I’ve spent a large chunk of my life teaching principles from E.M. Forster’s Aspects of the Novel: the differences between flat and round characters; “the king died, and then the queen died” is a story, but “the king died, then the queen died of grief” is a plot. I never had to read the book, because those lessons are part of the fabric of writing now. They were referenced by mentors, reinforced with examples, used to mark out the lines between good writing and bad. I had what I needed, so why go looking for the original? I had a copy if I needed it – often more than one – but there was other stuff to read that advanced his original points.
Forster wrote his speeches in 1927, and the ideas had been hashed out (I didn’t even have Forster’s name right, half the time, referring to him as EM Forrester for much of the last decade).

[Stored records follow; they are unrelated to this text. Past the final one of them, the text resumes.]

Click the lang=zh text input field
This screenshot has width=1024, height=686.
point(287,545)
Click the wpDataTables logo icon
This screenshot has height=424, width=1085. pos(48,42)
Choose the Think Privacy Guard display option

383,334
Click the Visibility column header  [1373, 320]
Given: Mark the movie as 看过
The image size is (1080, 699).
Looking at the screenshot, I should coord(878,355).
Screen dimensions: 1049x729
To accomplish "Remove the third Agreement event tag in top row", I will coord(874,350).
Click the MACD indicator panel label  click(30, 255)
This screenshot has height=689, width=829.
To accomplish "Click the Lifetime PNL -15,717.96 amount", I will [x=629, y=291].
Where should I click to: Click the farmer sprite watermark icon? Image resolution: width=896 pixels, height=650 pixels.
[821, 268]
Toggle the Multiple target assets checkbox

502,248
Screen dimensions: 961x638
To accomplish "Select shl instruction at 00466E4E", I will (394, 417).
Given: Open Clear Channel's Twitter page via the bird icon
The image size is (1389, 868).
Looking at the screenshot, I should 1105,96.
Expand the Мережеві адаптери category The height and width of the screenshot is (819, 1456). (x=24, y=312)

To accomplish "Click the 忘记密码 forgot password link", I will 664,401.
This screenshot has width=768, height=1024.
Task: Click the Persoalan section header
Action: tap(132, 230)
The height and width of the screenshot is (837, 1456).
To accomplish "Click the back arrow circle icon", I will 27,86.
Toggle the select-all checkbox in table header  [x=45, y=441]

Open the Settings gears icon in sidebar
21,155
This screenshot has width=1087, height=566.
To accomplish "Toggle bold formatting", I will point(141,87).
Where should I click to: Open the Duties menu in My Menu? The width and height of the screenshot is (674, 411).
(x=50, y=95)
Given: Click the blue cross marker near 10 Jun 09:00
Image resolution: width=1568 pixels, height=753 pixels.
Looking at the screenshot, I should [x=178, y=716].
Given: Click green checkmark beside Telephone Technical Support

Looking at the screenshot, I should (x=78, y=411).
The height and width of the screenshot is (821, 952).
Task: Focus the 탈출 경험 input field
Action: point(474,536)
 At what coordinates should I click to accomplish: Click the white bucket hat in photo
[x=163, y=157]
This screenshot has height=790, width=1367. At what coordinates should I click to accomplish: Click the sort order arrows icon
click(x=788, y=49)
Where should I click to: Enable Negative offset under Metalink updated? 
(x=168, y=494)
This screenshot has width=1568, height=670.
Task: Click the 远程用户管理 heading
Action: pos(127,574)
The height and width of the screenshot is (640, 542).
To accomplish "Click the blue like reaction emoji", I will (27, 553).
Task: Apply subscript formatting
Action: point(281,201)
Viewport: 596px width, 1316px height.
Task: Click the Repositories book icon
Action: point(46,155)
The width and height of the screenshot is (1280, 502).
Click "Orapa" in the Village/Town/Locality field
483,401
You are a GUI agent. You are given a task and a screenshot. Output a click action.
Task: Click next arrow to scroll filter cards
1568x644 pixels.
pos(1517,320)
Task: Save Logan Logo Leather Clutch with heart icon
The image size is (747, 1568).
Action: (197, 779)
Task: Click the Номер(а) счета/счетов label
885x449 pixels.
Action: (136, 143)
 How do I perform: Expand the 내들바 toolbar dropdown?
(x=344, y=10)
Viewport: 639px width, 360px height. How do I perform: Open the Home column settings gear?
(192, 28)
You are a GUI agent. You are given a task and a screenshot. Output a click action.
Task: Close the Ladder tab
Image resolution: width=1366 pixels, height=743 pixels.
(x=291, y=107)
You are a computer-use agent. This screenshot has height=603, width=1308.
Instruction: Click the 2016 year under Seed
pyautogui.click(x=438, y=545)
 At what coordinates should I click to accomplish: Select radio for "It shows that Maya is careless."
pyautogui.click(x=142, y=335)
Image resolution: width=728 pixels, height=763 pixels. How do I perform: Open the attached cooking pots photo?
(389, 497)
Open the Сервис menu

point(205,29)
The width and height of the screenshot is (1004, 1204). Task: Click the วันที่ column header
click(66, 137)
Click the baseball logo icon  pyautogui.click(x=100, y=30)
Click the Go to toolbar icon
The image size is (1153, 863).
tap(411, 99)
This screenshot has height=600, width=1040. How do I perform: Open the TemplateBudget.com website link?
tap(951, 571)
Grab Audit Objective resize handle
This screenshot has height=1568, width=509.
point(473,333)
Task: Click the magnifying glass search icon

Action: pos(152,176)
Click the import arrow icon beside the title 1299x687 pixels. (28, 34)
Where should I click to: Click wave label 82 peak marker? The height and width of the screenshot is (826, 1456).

Academia doesn’t let you get away with repeating things you heard from a someone, sometime. They want you to go back to primary sources, which means I had to read Aspects of the Novel for the first time.
The points Forster makes aren’t always the points I’ve inherited through the writing grapevine, where years of discussion have seen value judgements and arguments filtered into the source material. The best parts of the books aren’t the things I already knew, but the stuff nobody talks about which lead up to his key arguments.
I’d expected Forster to be smart, but I didn’t expect him to be wry. I’d expected him to make good points, but I didn’t expect the occasional turn of phrase or metaphor that’s a source of startling joy. The little moments where I put the book down and acknowledge Forster can write.
It’s worth going back to primary sources, even if you think you know what they’re saying. There’s always little things that surprise you, and more nuance than you’d expect.
One Response
This is very, very true. And the same kind of process through which I discovered the origin of “show, don’t tell” … though reading that original source is still on my list.